There’s another key feature of Firewall for AI: a prompt analysis function that will be able to score an incoming prompt based on a scale of potential maliciousness. This feature, though, is still in development, but Cloudflare promises a beta release “in the coming months” to Workers AI users.

Source: Cloudflare

A Defensive AI Stance

A second announcement is Defensive AI, a general term for a handful of new functions that incorporate AI in security. API Anomaly Detection, for example, uses machine learning (ML) to learn normal API requests in an AI application and tag requests that deviate from that behavior. This function is in development and will be added to Cloudflare’s existing API Gateway. Another feature, WAF Attack Score, uses ML to identify features of attack traffic and identify whether incoming traffic contains an attempt to bypass protection measures. Part of the standard Cloudflare WAF, WAF Attack Score has been made available to all business and enterprise customers.

Cloudflare's Email Security service analyzes email for phishing attacks using a model called Honeycomb to identify risky senders. Another model called Labyrinth uses ML to gather a list of legitimate email senders in order to nab attempts to “spoof” emails that come from suspicious domains but mention legitimate ones in the email body.

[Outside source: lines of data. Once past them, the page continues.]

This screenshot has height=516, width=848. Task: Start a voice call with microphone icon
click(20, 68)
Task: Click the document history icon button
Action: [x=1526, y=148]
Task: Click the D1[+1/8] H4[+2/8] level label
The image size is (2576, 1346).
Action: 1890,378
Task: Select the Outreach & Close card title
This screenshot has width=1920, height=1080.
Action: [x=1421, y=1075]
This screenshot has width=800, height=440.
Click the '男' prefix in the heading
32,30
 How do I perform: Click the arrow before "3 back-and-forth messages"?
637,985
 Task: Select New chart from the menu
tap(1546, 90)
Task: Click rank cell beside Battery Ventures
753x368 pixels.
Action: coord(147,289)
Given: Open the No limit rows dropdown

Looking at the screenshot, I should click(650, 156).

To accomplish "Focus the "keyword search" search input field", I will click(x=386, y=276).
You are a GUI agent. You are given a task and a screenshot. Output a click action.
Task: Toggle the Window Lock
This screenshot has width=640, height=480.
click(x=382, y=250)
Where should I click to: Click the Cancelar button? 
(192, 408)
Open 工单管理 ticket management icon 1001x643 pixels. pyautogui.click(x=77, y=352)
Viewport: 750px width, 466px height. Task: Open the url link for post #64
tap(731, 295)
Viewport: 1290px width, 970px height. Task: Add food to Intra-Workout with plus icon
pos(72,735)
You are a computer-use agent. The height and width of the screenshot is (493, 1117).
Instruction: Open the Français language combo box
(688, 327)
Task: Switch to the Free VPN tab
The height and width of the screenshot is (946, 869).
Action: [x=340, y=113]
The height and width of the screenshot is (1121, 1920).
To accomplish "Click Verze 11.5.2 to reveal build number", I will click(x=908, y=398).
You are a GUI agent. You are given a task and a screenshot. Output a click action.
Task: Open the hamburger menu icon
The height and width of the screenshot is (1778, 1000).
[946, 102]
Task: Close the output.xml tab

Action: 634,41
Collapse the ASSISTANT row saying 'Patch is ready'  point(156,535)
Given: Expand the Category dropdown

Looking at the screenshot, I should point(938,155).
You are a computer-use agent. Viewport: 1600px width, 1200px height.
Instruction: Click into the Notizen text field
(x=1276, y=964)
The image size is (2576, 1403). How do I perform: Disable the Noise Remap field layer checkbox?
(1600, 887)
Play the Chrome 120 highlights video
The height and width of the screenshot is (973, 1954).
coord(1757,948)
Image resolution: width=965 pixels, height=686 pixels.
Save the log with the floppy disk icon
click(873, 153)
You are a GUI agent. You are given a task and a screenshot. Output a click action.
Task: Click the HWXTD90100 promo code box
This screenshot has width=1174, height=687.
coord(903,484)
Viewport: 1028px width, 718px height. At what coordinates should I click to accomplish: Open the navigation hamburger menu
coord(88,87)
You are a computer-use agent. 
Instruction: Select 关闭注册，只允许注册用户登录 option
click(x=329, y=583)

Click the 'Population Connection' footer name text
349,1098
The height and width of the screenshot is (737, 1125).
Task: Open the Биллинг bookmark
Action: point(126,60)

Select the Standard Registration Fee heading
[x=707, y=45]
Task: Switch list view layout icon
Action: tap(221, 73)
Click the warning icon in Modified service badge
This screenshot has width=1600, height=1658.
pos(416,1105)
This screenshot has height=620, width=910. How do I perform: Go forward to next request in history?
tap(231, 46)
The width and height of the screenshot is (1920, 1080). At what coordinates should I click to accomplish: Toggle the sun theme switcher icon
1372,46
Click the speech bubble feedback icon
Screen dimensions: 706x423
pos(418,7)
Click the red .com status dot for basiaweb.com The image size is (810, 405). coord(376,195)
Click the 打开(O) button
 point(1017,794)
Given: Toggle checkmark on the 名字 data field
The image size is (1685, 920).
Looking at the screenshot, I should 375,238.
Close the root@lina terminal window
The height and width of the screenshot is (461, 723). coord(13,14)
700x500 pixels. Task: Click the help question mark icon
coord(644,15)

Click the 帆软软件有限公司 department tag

Cloudflare also has announced a Security Analytics AI Assistant to respond to natural language queries within the Workers AI platform. This tool can identify bots, identify root causes of specific errors, track which browsers are used in the network, and identify unwanted traffic to specific endpoints, among other things. The AI Assistant is being rolled out selectively to customers through this month of March 2024 and will be available to all business and enterprise customers by month’s end, Cloudflare says.

A Powerful CDN Trend

Cloudflare’s announcements are notable because they are part of an ongoing cycle of security enhancements. Even as the company is expanding its capabilities for business customers, such as AI inferencing, it’s acting on the knowledge that security is fundamental to adoption of those features.

And Cloudflare isn’t alone. Competitor Fastly, for instance, announced this week that Australian automated payment processing company Monoova chose its services specifically for their security functions. “We were particularly impressed by Fastly’s capabilities in the areas of both API and web application security as well as in its DDoS protection and SOC expertise,” stated Monoova CTO Nicholas Tan in the announcement.

Futuriom Take: Cloudflare’s subtly technical additions to AI security reflect a crucial response to the growing adoption of CDN services for GenAI inference. Expect more security enhancements from Cloudflare and its competitors.